Zahl der Terroranschläge in Europa gesunken

[stern.de] Separatistische Gewalttäter wie die baskische ETA haben 2008 in Europa weit mehr Anschläge verübt als islamistische Terroristen. Insgesamt ist die Zahl terroristischer Angriffe in der EU im Vergleich zum Vorjahr gesunken.

Zugenommen haben aber Attacken linksextremer und anarchistischer Gruppen. Das geht aus dem am Freitag in Den Haag veröffentlichten Terrorismus-Jahresbericht der Europäischen Polizeibehörde Europol hervor. Weltweit werde der islamistische Terrorismus aber weiterhin als größte Gefahr angesehen.

EU-Staaten meldeten für das vergangene Jahr 515 «fehlgeschlagene, vereitelte oder gelungene terroristische Anschläge». Der Anteil der als «gelungen» eingestuften Attacken lag bei 90 Prozent – größtenteils Brandstiftungen oder kleinere Explosionen ohne Tote. Insgesamt verzeichnet der Bericht gegenüber 2007 einen Rückgang von Terroranschlägen in der EU um 23 Prozent. 1009 Menschen wurden in EU-Ländern unter Terrorismus-Verdacht festgenommen. 384 kamen vor vor Gericht, wobei 29 Prozent freigesprochen wurden.

Mit Ausnahme eines Bombenanschlags in Großbritannien seien «in der EU 2008 durch islamische Terroristen keine erfolgreichen Anschläge verübt» worden. «Ungeachtet der Tatsache, dass es 2008 in der EU nur einen islamistischen Terroranschlag gab, wird der islamistische Terrorismus weltweit weiter als die größte Gefahr angesehen», heißt es in dem Bericht. In mehreren Staaten, darunter Deutschland, gingen Behörden davon aus, dass die Gefahr von Anschlägen islamischer Extremisten mit dem Ziel, Massen von Menschen zu töten, weiterhin hoch ist.

Dabei spielten Militäreinsätze von Europäern in muslimischen Ländern eine große Rolle. So wird unter anderem auf Video-Drohungen gegen die Bundesrepublik wegen des Einsatzes deutscher Soldaten in Afghanistan verwiesen.

Unter dem Verdacht, an der Vorbereitung islamistisch motivierter Anschläge beteiligt zu sein, wurden in der EU im vergangenen Jahr 187 Menschen festgenommen – sieben Prozent weniger als 2007. Die meisten von ihnen in Frankreich und Spanien mit 78 sowie 61 Festnahmen. Vereinzelte Festnahmen mutmaßlicher islamistischer Terroristen habe es auch in Deutschland, Belgien, Dänemark, Irland, Italien, den Niederlanden, der Slowakei und in Schweden gegeben.

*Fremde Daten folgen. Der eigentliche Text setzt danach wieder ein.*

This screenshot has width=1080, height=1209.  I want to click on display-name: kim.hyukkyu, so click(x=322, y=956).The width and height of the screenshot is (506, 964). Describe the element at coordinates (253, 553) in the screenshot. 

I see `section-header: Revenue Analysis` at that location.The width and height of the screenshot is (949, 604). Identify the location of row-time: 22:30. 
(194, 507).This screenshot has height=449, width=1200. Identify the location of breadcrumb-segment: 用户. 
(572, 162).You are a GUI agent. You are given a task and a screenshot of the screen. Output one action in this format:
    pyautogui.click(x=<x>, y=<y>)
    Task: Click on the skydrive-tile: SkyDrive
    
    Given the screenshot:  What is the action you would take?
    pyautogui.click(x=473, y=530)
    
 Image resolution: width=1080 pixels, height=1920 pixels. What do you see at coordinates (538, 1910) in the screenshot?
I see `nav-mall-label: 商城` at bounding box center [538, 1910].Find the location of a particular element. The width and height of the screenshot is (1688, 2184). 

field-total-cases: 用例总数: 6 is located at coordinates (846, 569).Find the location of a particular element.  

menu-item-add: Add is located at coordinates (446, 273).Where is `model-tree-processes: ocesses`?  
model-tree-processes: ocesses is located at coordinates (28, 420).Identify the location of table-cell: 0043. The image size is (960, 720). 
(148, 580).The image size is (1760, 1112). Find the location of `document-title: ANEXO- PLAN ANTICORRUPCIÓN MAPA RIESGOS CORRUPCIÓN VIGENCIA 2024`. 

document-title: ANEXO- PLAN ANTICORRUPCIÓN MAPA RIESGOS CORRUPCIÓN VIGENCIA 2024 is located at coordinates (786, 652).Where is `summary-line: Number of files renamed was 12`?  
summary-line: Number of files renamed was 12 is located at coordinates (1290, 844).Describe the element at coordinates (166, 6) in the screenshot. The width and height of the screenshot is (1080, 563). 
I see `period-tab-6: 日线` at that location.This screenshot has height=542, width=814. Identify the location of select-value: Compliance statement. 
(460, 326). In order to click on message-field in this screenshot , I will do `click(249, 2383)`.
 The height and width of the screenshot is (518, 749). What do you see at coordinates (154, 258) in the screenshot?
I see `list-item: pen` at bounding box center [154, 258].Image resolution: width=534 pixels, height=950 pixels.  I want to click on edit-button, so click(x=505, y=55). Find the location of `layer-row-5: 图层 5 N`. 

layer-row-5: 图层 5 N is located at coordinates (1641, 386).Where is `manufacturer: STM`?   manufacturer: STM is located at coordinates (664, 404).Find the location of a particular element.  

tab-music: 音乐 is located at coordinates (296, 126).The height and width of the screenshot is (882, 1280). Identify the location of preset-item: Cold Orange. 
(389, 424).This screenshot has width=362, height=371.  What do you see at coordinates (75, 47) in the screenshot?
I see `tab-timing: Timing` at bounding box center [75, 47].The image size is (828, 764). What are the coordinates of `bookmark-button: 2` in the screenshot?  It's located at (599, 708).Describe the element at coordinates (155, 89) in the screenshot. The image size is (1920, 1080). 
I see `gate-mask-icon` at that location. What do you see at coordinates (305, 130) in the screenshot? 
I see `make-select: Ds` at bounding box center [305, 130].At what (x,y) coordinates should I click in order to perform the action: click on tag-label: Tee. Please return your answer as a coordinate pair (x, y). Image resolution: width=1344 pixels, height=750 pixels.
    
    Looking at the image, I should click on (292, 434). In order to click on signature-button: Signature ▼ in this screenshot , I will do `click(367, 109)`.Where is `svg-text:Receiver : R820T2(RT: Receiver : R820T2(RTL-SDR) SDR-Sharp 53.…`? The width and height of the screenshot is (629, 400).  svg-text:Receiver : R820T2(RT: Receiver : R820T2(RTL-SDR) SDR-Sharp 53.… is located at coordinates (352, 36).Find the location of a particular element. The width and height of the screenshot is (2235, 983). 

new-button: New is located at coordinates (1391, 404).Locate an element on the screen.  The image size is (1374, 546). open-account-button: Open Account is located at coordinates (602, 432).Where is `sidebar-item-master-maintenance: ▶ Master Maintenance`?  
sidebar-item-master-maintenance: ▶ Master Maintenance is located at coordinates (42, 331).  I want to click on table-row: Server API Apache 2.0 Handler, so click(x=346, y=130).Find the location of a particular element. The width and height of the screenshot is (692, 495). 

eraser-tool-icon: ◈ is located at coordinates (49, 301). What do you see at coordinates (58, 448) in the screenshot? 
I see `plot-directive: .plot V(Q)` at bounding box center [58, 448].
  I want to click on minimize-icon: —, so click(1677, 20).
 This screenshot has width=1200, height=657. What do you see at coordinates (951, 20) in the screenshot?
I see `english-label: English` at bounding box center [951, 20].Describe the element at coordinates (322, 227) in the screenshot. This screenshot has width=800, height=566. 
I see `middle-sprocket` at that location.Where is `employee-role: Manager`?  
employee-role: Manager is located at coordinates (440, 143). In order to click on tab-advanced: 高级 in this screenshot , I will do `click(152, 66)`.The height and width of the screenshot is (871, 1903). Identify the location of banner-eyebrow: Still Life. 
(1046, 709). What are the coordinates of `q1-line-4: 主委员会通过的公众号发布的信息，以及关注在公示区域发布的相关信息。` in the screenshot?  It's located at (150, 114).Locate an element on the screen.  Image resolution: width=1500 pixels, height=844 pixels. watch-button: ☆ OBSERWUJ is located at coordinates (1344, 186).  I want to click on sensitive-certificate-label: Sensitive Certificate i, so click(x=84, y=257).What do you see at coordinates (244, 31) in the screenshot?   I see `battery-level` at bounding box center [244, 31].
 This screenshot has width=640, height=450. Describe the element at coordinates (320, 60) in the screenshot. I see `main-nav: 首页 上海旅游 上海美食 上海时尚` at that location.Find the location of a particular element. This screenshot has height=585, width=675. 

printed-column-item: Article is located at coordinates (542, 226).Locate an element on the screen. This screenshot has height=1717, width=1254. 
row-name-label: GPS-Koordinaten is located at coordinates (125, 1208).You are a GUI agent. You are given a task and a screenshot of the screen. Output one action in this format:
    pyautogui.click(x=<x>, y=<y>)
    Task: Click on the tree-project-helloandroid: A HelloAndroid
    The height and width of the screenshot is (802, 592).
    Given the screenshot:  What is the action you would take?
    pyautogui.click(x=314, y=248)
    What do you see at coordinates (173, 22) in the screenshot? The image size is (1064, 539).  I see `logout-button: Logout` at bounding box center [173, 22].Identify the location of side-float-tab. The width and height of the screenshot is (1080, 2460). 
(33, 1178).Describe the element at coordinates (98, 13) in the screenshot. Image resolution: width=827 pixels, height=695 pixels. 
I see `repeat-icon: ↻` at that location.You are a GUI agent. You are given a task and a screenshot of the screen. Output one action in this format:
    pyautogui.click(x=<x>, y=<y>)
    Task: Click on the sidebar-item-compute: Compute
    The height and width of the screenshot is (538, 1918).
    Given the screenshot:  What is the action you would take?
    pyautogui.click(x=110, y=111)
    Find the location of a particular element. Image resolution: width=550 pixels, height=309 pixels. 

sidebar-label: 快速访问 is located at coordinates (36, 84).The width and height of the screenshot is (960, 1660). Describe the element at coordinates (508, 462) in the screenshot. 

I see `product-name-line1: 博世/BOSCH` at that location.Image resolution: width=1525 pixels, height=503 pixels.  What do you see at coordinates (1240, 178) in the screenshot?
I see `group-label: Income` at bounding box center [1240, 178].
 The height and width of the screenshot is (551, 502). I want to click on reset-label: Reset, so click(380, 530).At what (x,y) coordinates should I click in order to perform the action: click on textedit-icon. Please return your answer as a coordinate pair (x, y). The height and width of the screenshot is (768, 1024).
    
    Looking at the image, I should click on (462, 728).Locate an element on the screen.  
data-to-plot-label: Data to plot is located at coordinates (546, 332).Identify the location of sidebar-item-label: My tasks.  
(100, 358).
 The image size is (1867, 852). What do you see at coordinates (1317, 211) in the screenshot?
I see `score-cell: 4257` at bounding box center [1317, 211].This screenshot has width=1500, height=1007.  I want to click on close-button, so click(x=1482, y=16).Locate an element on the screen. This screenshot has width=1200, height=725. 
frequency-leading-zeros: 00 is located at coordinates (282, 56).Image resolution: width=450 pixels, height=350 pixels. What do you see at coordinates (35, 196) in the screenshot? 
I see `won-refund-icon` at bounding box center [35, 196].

Viele der Festgenommenen stammten aus Ländern Nordafrikas sowie aus Pakistan, Afghanistan und der Türkei. Derweil sei der Irak als bevorzugtes Ziel für «freiwillige» Terror-Kämpfer aus Europa durch Afghanistan und Pakistan abgelöst worden.

Am stärksten seien die EU-Staaten mit «ethno-nationalistischem und separatistischem Terrorismus» konfrontiert gewesen. So habe die baskische ETA in Spanien vier Menschen bei Anschlägen getötet. Trotz der Friedensvereinbarung in Nordirland seien dort noch gewalttätige separatistische Splittergruppen aktiv. Insgesamt sei auch die Zahl der Anschläge separatistischer Organisationen gesunken – von 532 im Jahr 2007 auf 397 im Jahr 2008.

Linksextreme und anarchistische Gruppen verübten 28 Anschläge, vor allem auf Einrichtungen von Unternehmen und Regierungen – alle in den drei Staaten Griechenland, Spanien und Italien. Das entspricht einer Steigerung um 25 Prozent. Terroranschläge von Rechtsextremen wurden nicht berichtet. In beiden Szenen gab es Ausschreitungen, die nicht als Terrorismus eingestuft wurden.

Kriminelle Aktivitäten sind laut Europol die wichtigste Form der Geldbeschaffung für Terroristen aller Couleur. Sie reichten von Betrugsdelikten und Geldfälschungen bis zu Einbrüchen, Entführungen und Erpressungen. Das Internet spielt für Terrorgruppen eine immer wichtigere Rolle: «Es ermöglicht Anonymität beim Austausch von Informationen und es macht es diesen Organisationen leicht, zu kommunizieren und Propaganda zu verbreiten.»